Discovery of Adult Neurogenesis
The concept of neurogenesis in the adult brain has only recently gained wide acceptance, though support had slowly been building over the past century. As early as 1912, and subsequently in 1932, 1938 and 1944, cytological investigations examining mitotic divisions in the postnatal and adult rodent brain revealed the SVZ as mitotically active (for review, [1, 2]). The advent of autoradiography then made possible the identification of DNA synthesis by incorporation of tritiated thymidine into nascent strands of DNA allowing cell proliferation to be monitored in the mammalian SVZ [3–5]. However, the fate of these proliferating cells was not clear; most cells produced in the SVZ during embryonic development were thought to differentiate into neurons, while only the production of glial cells was described in the postnatal and adult SVZ. Studies lagged until improved immunohistochemical techniques allowed more definitive characterization and identification of SVZ progeny. Interestingly, it was studies in songbirds that inspired the advance of mammalian neurogenesis. In 1983 Nottebohm and colleagues demonstrated that new neurons are produced in the telencephalon of adult male songbirds . These neurons appear to be required for the production of new elemental components of song that allow embellishment of song each season . In addition, it was found that acquisition of new neurons is hormonally regulated and therefore seasonally controlled to correspond to the mating season . Full acceptance of postembryonic mammalian neurogenesis did not take hold until just over a decade ago when Luskins  described neurogenesis in the anterior portion of the SVZ in postnatal mice, Lois and Alvarez-Buylla  demonstrated neurogenesis in the adult mouse SVZ and several groups built upon previously shown neurogenesis in the SGL of the hippocampus [10–13]. The possibility for other adult neurogenic regions exists and the search for sites of adult neurogenesis continues.

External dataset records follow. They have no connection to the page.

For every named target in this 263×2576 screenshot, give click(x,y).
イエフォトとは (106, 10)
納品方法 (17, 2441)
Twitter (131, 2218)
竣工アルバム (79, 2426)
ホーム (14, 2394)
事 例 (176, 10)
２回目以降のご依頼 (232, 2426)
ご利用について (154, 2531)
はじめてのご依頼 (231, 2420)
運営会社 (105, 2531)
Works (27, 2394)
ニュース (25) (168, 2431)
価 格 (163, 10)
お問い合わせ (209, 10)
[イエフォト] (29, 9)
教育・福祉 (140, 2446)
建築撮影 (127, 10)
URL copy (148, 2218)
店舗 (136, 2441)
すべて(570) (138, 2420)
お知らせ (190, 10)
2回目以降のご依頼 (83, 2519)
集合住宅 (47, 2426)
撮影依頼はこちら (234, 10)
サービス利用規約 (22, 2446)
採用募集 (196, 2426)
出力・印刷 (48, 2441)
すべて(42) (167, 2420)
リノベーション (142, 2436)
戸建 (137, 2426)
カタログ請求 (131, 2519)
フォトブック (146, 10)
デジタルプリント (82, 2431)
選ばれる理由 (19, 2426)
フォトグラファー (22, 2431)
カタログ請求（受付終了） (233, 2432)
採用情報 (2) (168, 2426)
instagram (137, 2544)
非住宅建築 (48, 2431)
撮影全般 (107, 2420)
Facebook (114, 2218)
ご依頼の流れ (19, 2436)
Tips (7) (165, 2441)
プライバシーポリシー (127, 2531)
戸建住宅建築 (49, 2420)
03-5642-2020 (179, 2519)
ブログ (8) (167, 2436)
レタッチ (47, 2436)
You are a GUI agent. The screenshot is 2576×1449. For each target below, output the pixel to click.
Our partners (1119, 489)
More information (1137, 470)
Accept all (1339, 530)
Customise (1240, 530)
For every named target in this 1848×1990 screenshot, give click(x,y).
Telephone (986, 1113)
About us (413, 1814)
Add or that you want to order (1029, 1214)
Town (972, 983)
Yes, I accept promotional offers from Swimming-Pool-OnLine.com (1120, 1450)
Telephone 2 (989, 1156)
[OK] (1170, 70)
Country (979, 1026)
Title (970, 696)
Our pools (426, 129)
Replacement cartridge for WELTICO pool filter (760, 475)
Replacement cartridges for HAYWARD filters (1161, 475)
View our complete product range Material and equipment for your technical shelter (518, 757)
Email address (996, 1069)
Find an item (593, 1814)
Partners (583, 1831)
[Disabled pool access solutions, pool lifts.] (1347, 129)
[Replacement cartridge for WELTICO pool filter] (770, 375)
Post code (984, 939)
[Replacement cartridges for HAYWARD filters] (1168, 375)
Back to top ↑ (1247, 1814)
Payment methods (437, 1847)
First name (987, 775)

The SVZ Niche: The Largest Site of Adult Neurogenesis
The presence of neural stem cells in the SVZ was suggested based on the finding that a subpopulation of SVZ cells can be dissociated and grown as free-floating spheres, neurospheres, in culture in the presence of mitogen (EGF or FGF2) . Some of these primary spheres are capable of generating secondary spheres upon dissociation and can be renewed through many passages. This self-renewing population is multipotent, capable of generating neurons, oligodendrocytes and astrocytes, upon removal of mitogen. Thus, these cells qualify in fulfilling the criteria of stem cells: self-renewable and multipotential. However, the precise identification of neural stem cells in vivo is currently mired by the lack of sensitive and specific immunological markers to identify cell types of the SVZ. Recent studies in which the SVZ was temporarily depleted of proliferating cells using the anti-mitotic agent cytosine-β-D-arabinofuranoside (Ara-C) revealed that cells positive for glial fibrillary acidic protein (GFAP) and displaying astrocytic characteristics repopulated the SVZ upon withdrawal of Ara-C . In addition, these GFAP-positive cells are capable of generating neurospheres . Most recent studies now support the claim that neural stem cells have some characteristics of astrocytes [20–22]. However, it is unlikely that all astrocytes are neural stem cells, so it becomes important to distinguish the subpopulation of SVZ astrocytes that are neural stem cells. Cell-specific markers together with investigations into the regulatory mechanisms that contribute to the maintenance of stem cell renewal and neurogenesis will reveal how this adult germinal zone persists into adulthood.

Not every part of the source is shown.